I’ve tagged this question as “Basic”, although I’m not sure if it can be answered at that level.

A friend pointed me to this article: https://www.msn.com/en-ph/news/opinion/what-einstein-may-have-gotten-wrong/ar-BB12w95x

Here’s a quote:

In other words, the world is indeterministic; the future is open. Time, Gisin said, “is not unfolding like a movie in the cinema. It is really a creative unfolding. The new digits really get created as time passes.”

I read that as saying that the “present” has a special meaning and that the future doesn’t actually yet exist.

Nicolas Gisin appears to be a respected physicist working at a lab at the University of Geneva. He has published articles in Nature Physics, which appears to be a decent journal, as far as I can tell. The article quotes other physicists taking his ideas seriously. Anyway, he doesn't sound like a crackpot.

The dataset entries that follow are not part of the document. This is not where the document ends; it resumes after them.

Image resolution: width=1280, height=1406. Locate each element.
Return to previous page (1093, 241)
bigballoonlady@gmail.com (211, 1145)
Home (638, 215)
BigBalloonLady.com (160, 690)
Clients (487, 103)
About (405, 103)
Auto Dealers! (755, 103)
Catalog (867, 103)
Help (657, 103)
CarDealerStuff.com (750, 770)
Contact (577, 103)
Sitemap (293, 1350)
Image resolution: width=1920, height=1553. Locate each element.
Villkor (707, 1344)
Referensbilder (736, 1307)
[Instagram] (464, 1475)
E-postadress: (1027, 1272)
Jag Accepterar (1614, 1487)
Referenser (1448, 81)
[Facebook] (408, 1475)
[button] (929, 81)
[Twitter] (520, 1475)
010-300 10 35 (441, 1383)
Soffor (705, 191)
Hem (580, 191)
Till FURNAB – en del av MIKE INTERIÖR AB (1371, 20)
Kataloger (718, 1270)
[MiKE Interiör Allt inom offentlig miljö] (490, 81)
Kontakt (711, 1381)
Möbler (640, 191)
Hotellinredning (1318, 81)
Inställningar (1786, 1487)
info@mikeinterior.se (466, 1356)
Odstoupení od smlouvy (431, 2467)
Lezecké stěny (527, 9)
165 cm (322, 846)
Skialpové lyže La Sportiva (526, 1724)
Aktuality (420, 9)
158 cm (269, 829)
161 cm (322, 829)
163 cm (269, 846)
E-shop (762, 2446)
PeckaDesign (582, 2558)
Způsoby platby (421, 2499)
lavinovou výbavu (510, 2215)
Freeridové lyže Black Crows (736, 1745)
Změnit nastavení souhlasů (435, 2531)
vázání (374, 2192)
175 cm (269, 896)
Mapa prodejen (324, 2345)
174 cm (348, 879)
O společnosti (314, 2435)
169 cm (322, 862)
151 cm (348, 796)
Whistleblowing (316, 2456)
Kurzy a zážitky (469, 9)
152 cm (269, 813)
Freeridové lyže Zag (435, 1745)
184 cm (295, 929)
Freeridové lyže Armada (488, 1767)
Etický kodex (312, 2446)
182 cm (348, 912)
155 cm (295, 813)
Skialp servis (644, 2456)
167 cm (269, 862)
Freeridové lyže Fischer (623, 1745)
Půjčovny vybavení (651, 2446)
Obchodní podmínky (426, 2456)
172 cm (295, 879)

This seems counter to a relativistic view of the universe. Perhaps the “present” is a difficult term to define? I would choose as a definition all the points in spacetime which have the same time coordinate. Since spacetime coordinates are relative to an observer, it would seem that observers moving at different speeds would never be able to agree on which events are in the “present”, “past” or “future”.

Yet we share the same universe—even if we disagree on the coordinates for an event, the event is universal. It would seem that if my future has yet to be created, you might consider that a chunk of your past is missing.

Is there anyone familiar enough with Gisin’s work to provide some insight at a basic level, how Gisin manages to support the concept of a future that is being created without undermining relativity theory?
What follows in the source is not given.